Form 10-K for the Year Ended December 31, 2016
Filed March 15, 2017
Form 10-Q for Quarterly Period Ended June 30, 2017
Filed August 9, 2017
File No. 000-54884
Dear Mr. Rosenberg:
This letter responds to the follow-up comment letter of the staff of the United States Securities and Exchange Commission (the “Staff”), dated November 16, 2017, to Mr. Yi Hsiao Mao, Chief Executive Officer of China United Insurance Service, Inc. (the “Company”) relating to the Company’s annual report on Form 10-K for the year ended December 31, 2016 (the “2016 10-K”) and interim report on Form 10-Q for the quarter and the six months ended June 30, 2017. This letter sets forth the comments of the Staff in the comment letter. Since we believe that the Staff’s comments are inter-related, we have responded to them as a group, rather than individually. All capitalized terms not otherwise defined in this letter have the meanings attributed thereto in the 2016 10-K.
Staff Comments
Acquisition of GHFL, page 105
Your response to prior comment 2 does not demonstrate that your acquisition of GHFL was that of a business as defined in ASC 805-10-55. For instance, we are unclear from your response what inputs as described in ASC 805-10-55-4a you acquired. Your response indicates:
• | At the time of acquisition, through Mr. Li and the management team in GHFL, GHFL served as an investing company to target other insurance intermediary and financial service companies. In this regard, it is not clear whether Mr. Li and the management team represent employees that were acquired as part your acquisition of GHFL. |
• | Mr. Li assumed the role of the Company’s lead negotiator, in charge of negotiating and administrating of the Company’s acquisition agreements with other insurance intermediary companies because he possessed an extensive professional network as the Chairman of Insurance Brokerage Association of Taiwan. In this regard, it is not clear how this relates to your acquisition of GHFL and represents an input acquired in the acquisition particularly since Mr. Li was one of the Company's directors at the time of the GHFL acquisition. |
• | After the acquisition, the Company has continued to position GHFL as a holding company for a variety of firms from different but related industries, and has approached many mid-sized intermediary firms, attempting to complete other acquisition transactions. It is not clear what inputs within GHFL acquired in the acquisition you used for these purposes |
Company’s Response:
Through the acquisition of 100% of the outstanding capital stock of GHFL, the Company acquired all of GHFL’s tangible and intangible assets and liabilities. Pursuant to the understandings between the parties at the time of the acquisition, Mr. Li agreed to make his experience and expertise available to the Company in a more direct and substantive way compared to his previous, relatively more limited role as an outside director of the Company. The enhanced participation of Mr. Li to the Company’s acquisition efforts and the acquisition of the ownership interest in Genius Broker held indirectly by GHFL are the key inputs of the GHFL acquisition to achieving the Company’s strategic objectives.

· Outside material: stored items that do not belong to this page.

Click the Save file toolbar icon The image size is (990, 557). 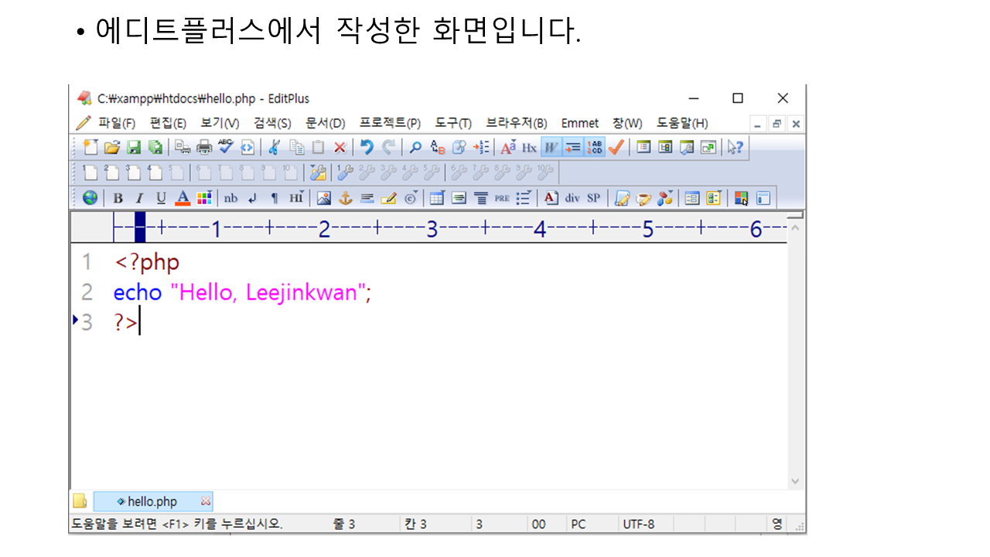tap(134, 147)
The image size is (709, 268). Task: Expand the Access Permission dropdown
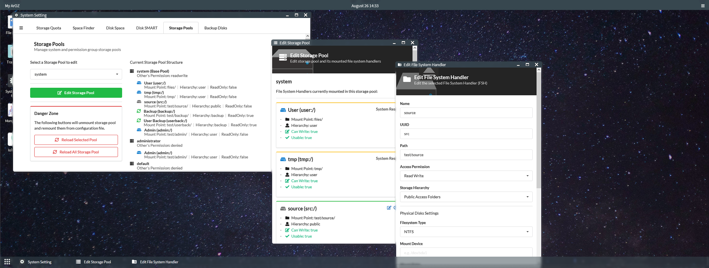tap(466, 176)
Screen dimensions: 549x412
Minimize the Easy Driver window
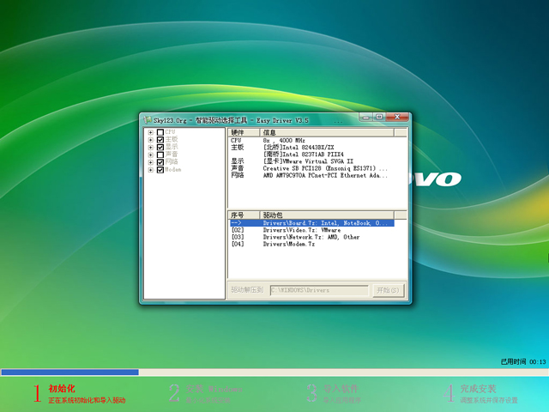[366, 118]
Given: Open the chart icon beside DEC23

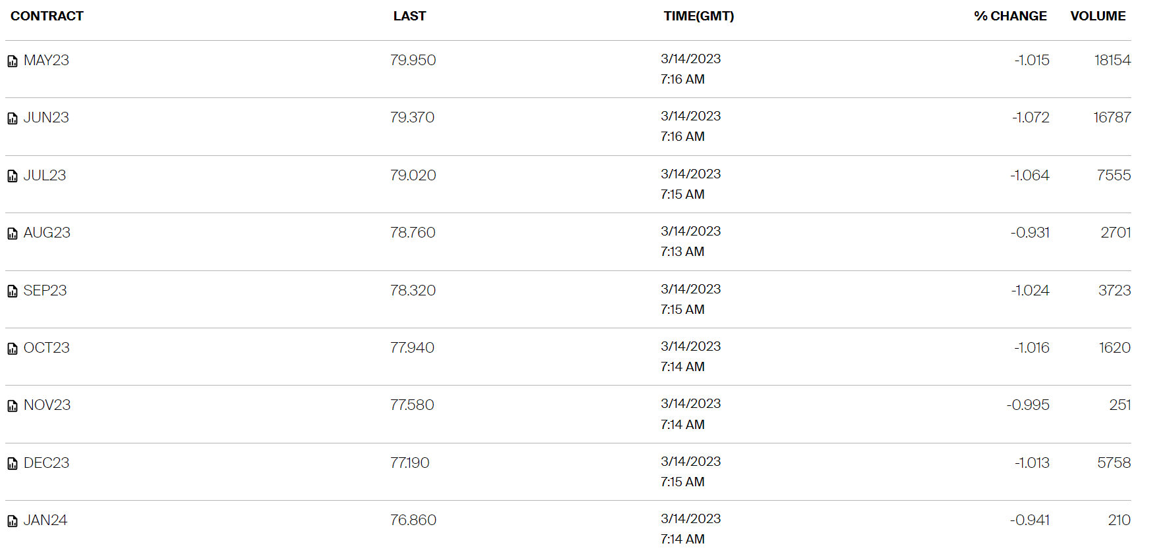Looking at the screenshot, I should click(13, 464).
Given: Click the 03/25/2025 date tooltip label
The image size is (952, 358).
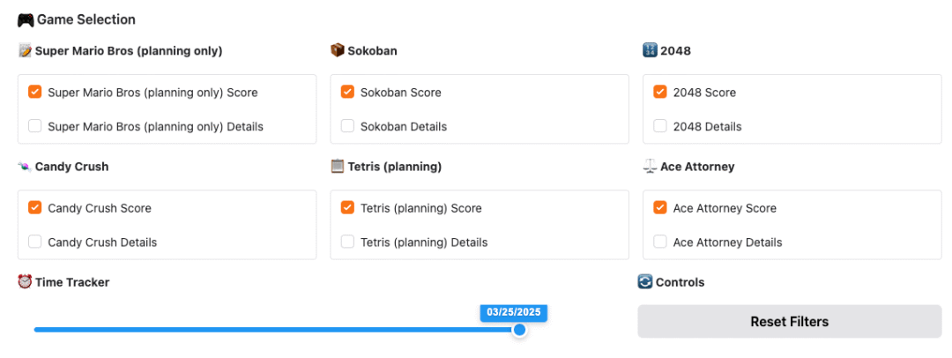Looking at the screenshot, I should tap(514, 312).
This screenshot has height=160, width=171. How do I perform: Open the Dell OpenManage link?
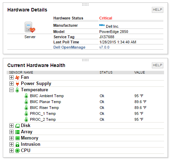(69, 47)
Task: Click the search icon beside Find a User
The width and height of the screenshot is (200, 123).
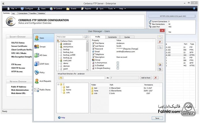Action: [x=86, y=37]
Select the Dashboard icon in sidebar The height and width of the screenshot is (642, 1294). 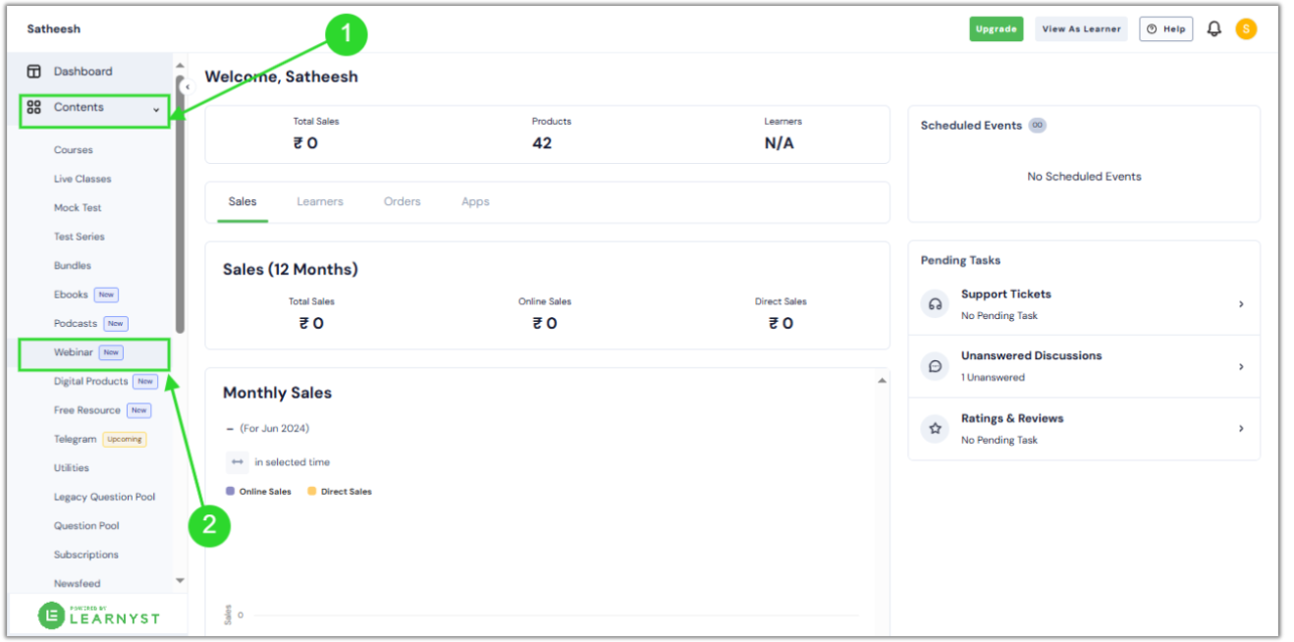35,71
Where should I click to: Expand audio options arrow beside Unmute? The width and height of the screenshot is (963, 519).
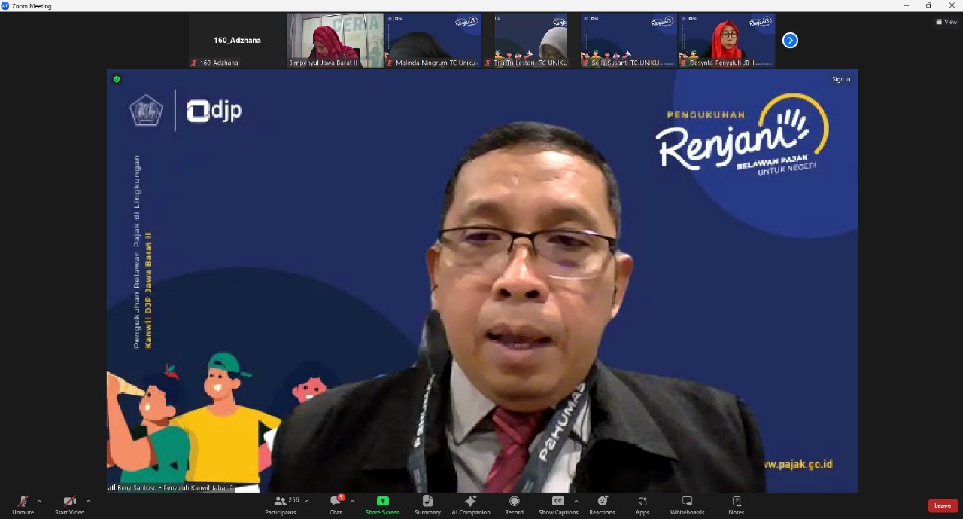coord(39,501)
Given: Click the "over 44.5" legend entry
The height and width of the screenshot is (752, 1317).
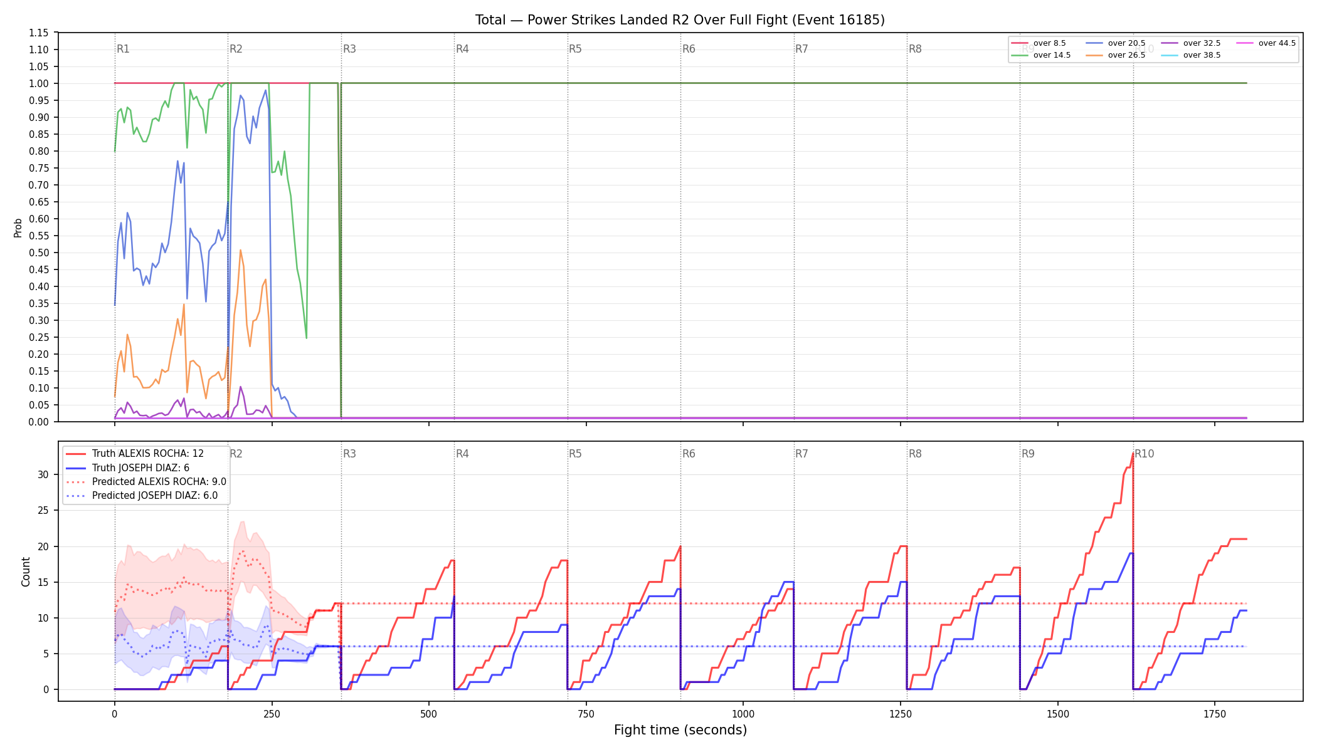Looking at the screenshot, I should (1266, 43).
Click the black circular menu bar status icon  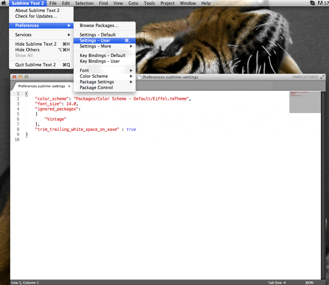point(312,3)
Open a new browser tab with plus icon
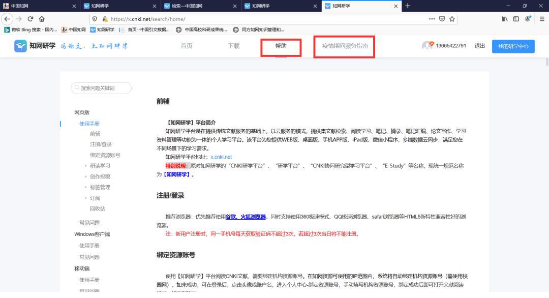549x298 pixels. click(x=408, y=6)
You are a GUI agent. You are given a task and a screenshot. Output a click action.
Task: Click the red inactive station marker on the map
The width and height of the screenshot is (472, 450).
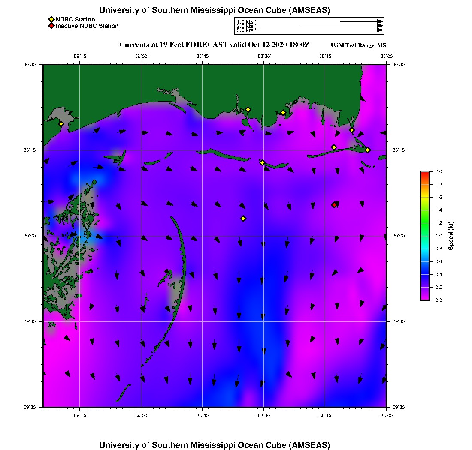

At the time of the Company’s acquisition of GHFL, Mr. Li was the Chairman of Insurance Brokerage Association of Taiwan (“IBAT”). Through the acquisition of GHFL, the Company obtained enhanced access to Mr. Li’s valuable professional and personal ties with insurance carriers, intermediaries firms, and relationships with regulatory authorities having direct jurisdiction over the insurance industry in Taiwan. Since the acquisition of GHFL, to the Company has leveraged Mr. Li’s well-established connections with various individuals and entities as part of the Company’s strategic objective of undertaking more M&A transactions and negotiating exclusive deals with insurance carriers.
Although Mr. Li served as an outside director of the Company prior to the acquisition of GHFL, this was only one, relatively minor, business activity of Mr. Li. As such, prior to the acquisition of GHFL, the Company found that Mr. Li’s participation in the Company’s M&A activities and his willingness to make his contacts in the insurance industry available and to use his considerable influence to promote and achieve acquisitions by the Company were relatively limited. In order to provide a stronger and a more adequate incentive to take a more active part in the Company’s affairs, beyond performing his duties as a member of the Board, through the GHFL acquisition the Company operationally linked Mr. Li more closely to the implementation of the Company’s expansion plans.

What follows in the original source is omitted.